(Assignment) Your task is to quote the listing below exactly, beginning with its first line and ending on the line bearing "You are a computer-use agent. 480x853 pixels.".

+ + + + +

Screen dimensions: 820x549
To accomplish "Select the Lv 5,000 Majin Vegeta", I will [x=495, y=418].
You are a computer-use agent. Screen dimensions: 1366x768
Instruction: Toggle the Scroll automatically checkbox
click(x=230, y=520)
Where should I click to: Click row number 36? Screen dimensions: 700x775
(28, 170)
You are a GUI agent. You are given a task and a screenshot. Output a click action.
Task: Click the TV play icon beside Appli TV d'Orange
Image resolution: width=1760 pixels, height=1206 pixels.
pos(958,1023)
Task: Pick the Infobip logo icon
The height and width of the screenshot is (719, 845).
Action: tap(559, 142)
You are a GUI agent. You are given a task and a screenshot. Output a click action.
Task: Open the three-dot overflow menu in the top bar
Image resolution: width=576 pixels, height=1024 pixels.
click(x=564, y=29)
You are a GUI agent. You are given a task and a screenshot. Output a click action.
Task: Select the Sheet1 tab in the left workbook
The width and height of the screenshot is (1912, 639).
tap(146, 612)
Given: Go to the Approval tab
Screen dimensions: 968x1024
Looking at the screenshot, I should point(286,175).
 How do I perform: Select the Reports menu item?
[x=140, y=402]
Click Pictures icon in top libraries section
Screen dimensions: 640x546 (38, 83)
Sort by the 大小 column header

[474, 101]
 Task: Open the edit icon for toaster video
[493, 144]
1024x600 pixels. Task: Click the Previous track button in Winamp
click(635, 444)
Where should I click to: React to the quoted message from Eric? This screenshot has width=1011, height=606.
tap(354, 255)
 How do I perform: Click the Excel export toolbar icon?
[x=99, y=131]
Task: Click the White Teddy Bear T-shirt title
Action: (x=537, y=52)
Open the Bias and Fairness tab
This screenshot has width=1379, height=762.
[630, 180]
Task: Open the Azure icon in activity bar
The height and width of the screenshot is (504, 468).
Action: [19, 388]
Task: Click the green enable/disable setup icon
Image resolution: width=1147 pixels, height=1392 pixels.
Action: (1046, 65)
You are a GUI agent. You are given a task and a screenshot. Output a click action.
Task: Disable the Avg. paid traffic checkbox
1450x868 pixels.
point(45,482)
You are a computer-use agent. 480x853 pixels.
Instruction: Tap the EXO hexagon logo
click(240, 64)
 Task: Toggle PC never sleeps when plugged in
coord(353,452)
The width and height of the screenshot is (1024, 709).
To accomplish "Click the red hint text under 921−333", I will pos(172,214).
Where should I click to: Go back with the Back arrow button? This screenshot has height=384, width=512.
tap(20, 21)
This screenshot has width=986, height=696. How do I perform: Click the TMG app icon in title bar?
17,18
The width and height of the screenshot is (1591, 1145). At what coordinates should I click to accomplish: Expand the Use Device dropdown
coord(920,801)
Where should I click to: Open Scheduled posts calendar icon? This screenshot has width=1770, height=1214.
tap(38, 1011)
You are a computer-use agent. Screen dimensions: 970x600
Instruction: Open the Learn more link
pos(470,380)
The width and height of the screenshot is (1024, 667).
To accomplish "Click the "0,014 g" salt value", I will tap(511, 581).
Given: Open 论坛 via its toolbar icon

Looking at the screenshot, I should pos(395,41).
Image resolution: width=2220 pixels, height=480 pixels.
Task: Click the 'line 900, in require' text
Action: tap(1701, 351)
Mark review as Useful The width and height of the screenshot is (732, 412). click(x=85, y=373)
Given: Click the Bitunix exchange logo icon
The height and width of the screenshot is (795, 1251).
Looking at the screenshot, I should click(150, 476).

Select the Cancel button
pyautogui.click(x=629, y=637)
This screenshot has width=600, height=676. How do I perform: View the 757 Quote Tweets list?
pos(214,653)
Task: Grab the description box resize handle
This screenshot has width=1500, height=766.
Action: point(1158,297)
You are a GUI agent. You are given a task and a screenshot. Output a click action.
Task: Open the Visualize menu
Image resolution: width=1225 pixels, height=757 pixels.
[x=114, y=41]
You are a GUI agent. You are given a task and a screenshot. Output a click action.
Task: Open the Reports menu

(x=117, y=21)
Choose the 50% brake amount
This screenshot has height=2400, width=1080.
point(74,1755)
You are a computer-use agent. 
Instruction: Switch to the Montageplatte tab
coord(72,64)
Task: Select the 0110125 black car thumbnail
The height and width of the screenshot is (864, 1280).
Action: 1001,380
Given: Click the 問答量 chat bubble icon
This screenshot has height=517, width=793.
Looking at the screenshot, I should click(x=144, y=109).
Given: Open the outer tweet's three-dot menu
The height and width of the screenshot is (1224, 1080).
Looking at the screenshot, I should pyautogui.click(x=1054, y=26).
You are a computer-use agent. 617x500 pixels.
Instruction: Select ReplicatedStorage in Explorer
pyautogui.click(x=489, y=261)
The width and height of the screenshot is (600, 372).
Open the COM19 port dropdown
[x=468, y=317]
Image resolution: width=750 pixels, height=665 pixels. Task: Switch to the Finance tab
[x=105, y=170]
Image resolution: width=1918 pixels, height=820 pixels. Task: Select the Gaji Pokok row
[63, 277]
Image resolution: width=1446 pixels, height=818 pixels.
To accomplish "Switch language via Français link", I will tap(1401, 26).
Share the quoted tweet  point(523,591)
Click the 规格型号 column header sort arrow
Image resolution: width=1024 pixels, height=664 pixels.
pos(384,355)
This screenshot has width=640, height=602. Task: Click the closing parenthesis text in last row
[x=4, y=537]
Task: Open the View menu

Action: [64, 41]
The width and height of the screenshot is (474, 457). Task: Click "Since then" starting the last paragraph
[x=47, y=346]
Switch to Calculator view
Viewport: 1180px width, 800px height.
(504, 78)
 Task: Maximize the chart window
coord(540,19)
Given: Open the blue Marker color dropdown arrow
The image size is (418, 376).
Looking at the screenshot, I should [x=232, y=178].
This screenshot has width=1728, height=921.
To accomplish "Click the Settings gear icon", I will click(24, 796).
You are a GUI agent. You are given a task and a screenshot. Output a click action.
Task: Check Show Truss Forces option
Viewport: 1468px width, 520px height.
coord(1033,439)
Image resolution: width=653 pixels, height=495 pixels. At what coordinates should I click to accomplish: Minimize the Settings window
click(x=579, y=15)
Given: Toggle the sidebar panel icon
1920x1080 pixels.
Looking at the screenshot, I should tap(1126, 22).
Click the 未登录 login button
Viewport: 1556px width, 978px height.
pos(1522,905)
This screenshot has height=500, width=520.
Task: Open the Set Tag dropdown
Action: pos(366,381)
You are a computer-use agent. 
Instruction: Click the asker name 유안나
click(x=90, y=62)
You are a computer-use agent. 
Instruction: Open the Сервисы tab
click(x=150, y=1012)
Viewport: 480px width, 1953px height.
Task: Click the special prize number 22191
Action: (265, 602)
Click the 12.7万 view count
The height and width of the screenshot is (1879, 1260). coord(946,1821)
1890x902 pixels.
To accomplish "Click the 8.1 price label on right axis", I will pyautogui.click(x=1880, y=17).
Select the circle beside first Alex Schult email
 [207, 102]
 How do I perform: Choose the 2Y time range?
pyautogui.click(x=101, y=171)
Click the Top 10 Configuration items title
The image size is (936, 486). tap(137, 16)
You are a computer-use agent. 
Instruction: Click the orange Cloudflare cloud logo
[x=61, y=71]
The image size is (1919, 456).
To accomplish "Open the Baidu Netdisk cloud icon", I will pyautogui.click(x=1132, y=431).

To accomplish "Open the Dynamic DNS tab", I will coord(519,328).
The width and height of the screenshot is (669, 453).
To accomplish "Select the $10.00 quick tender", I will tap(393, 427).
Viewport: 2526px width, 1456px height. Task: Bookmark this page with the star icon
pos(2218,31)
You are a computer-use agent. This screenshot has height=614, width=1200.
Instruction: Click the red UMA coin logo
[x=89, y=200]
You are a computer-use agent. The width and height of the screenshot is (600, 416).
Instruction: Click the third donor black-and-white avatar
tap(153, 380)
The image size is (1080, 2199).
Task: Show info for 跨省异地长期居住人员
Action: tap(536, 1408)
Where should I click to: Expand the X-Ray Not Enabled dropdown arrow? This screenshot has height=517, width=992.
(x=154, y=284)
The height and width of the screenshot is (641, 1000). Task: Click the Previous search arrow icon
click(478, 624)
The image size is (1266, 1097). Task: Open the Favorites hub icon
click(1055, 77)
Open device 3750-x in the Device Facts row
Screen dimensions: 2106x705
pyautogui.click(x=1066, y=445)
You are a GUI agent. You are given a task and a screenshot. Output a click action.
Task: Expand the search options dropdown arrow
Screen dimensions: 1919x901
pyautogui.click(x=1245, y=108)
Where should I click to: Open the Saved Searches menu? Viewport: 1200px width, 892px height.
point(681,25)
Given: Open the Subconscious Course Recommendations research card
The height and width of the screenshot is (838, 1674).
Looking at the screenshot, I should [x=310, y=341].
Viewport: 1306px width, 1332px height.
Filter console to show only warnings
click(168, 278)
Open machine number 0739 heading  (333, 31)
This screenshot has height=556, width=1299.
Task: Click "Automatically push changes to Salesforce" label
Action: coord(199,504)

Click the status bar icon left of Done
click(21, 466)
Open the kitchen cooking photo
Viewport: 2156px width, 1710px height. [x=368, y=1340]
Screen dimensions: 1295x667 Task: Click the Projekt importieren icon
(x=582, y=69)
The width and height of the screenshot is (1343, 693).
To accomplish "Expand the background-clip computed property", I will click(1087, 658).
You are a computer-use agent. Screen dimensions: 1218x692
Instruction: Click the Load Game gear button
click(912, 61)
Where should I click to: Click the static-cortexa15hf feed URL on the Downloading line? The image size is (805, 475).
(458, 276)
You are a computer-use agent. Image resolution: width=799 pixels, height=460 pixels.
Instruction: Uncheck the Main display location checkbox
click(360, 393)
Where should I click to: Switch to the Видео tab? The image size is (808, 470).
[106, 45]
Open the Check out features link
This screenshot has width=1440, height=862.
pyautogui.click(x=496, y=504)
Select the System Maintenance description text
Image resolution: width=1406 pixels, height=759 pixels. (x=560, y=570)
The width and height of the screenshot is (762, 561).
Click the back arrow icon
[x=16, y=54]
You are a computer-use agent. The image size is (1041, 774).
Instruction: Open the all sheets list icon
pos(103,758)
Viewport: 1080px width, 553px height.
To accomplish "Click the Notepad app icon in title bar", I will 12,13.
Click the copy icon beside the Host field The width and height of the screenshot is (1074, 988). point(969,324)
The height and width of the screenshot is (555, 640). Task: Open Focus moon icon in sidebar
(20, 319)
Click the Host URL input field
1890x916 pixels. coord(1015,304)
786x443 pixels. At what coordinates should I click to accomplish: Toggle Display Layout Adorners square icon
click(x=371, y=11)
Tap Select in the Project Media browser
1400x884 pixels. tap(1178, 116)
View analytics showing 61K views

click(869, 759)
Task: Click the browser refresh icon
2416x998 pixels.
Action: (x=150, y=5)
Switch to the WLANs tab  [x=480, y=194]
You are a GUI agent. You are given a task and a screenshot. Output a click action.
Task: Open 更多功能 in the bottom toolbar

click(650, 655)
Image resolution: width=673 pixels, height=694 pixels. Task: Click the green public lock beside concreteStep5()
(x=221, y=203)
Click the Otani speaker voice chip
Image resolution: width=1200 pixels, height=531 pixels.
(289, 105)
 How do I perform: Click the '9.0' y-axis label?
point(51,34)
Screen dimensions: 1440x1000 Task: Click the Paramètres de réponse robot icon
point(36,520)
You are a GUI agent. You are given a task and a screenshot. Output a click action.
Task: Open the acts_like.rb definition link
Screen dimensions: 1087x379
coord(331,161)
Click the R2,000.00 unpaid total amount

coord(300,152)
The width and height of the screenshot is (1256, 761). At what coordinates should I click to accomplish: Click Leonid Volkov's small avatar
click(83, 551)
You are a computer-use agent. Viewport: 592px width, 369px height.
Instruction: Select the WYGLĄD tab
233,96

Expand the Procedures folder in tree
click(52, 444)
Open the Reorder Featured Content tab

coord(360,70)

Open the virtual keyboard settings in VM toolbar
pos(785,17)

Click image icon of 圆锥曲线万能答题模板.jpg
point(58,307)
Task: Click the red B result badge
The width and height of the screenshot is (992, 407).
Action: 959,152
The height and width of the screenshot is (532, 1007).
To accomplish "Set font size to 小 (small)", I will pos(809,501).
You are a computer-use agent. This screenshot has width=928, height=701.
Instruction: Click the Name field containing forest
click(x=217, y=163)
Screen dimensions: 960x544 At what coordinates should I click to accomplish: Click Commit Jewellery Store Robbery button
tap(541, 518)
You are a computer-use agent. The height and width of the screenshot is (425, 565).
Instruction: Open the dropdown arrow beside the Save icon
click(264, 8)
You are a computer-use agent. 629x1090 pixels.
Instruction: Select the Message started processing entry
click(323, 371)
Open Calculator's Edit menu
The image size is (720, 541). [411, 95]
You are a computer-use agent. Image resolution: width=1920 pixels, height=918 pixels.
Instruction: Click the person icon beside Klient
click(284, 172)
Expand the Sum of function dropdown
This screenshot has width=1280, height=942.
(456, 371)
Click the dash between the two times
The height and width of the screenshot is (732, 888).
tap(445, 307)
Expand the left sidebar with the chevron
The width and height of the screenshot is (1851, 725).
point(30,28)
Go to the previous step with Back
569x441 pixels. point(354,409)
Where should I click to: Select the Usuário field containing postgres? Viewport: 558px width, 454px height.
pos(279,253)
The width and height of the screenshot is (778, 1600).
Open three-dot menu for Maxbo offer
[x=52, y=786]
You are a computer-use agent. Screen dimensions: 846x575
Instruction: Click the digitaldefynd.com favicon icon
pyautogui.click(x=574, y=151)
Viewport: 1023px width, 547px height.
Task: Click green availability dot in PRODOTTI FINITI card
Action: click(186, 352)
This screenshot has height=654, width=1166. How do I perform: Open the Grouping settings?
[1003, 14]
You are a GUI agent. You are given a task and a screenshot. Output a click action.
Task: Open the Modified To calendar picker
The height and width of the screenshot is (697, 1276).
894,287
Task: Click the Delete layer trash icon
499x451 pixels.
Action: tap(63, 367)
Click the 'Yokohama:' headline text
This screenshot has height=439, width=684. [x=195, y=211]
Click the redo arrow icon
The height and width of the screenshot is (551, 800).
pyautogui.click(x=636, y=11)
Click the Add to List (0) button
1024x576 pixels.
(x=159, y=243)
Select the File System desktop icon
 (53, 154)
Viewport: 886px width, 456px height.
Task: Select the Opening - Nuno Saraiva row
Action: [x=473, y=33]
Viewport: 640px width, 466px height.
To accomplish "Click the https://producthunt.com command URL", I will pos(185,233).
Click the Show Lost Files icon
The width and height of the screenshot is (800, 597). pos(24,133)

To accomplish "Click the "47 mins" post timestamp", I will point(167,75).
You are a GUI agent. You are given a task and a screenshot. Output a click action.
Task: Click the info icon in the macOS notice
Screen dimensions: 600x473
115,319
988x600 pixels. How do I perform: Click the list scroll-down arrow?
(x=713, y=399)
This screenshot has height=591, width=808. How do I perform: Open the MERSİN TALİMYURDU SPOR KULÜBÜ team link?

+ + + + +

(Result)
Screen dimensions: 820x549
To accomplish "Select the Lv 5,000 Majin Vegeta", I will [x=495, y=418].
You are a computer-use agent. Screen dimensions: 1366x768
Instruction: Toggle the Scroll automatically checkbox
click(x=230, y=520)
Where should I click to: Click row number 36? Screen dimensions: 700x775
(28, 170)
You are a GUI agent. You are given a task and a screenshot. Output a click action.
Task: Click the TV play icon beside Appli TV d'Orange
Image resolution: width=1760 pixels, height=1206 pixels.
pos(958,1023)
Task: Pick the Infobip logo icon
The height and width of the screenshot is (719, 845).
Action: tap(559, 142)
You are a GUI agent. You are given a task and a screenshot. Output a click action.
Task: Open the three-dot overflow menu in the top bar
Image resolution: width=576 pixels, height=1024 pixels.
click(x=564, y=29)
You are a GUI agent. You are given a task and a screenshot. Output a click action.
Task: Select the Sheet1 tab in the left workbook
The width and height of the screenshot is (1912, 639).
tap(146, 612)
Given: Go to the Approval tab
Screen dimensions: 968x1024
Looking at the screenshot, I should point(286,175).
 How do I perform: Select the Reports menu item?
[x=140, y=402]
Click Pictures icon in top libraries section
Screen dimensions: 640x546 (38, 83)
Sort by the 大小 column header

[474, 101]
 Task: Open the edit icon for toaster video
[493, 144]
1024x600 pixels. Task: Click the Previous track button in Winamp
click(635, 444)
Where should I click to: React to the quoted message from Eric? This screenshot has width=1011, height=606.
tap(354, 255)
 How do I perform: Click the Excel export toolbar icon?
[x=99, y=131]
Task: Click the White Teddy Bear T-shirt title
Action: (x=537, y=52)
Open the Bias and Fairness tab
This screenshot has width=1379, height=762.
[630, 180]
Task: Open the Azure icon in activity bar
The height and width of the screenshot is (504, 468).
Action: [19, 388]
Task: Click the green enable/disable setup icon
Image resolution: width=1147 pixels, height=1392 pixels.
Action: (1046, 65)
You are a GUI agent. You are given a task and a screenshot. Output a click action.
Task: Disable the Avg. paid traffic checkbox
1450x868 pixels.
point(45,482)
You are a computer-use agent. 480x853 pixels.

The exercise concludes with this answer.